The biggest problem with this is that the elderly are WAY more expensive than the young. It's not a big deal if you have a 1:1 ratio of workers to dependents if most of those dependents are kids, who don't usually need expensive medical care or have expectations of defined benefits.

To make this population structure work, you'd have to severely cut health spending for old people and let nature take its course, to put it crudely, in a lot more cases, if you want this to work. Government old age pensions would also either have to but cut and/or the contribution rates would have to be raised and/or you'd have to make it so that people were forced to save more privately some how. Both of those are basically political non starters.

You'd also have to have a continually increasing rate of productivity growth as well. If the population is declining, then the economy can't grow without increases in productivity.

ChipNDip
Sep 6, 2010

How many deaths are prevented by an executive order that prevents big box stores from selling seeds, furniture, and paint?

tsa posted:

Even 10 years ago taxi drivers would have laughed at the idea of being replaced by driverless cars but it's probably going to happen within the next couple decades. I think you are greatly underestimating the number of low wage jobs that can be eliminated. Sure janitors sound hard but fast food chains? Warehouse operations (see amazon)? Self-check out lines have gone from basically 0 in 2005 to 400,000 in a decade, and that trend will only increase.

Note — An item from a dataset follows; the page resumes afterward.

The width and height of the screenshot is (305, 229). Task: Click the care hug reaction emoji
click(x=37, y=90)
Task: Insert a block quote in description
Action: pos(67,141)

On the topic of the OP, I find it hard to believe that a small population decline should have us more worried than the fact that human population was virtually stable for millennial and then quadrupled in the last 100 years. Like when my grandma was born there were like 1.5 billion people on this planet and that's just crazy to me.

There was basically no such thing as retirement even as recently as 100 years ago, and health care was not as big of a deal. If you were old and frail, your family took care of you, hopefully, and when you succumbed to a disease, you left this mortal coil. There was no expensive nursing homes, or surgeries, or drawn out end of life care. All of those kinds cost money, and require a young workforce to support them. If we don't worry about that, then, yeah, a declining population for awhile isn't a big deal.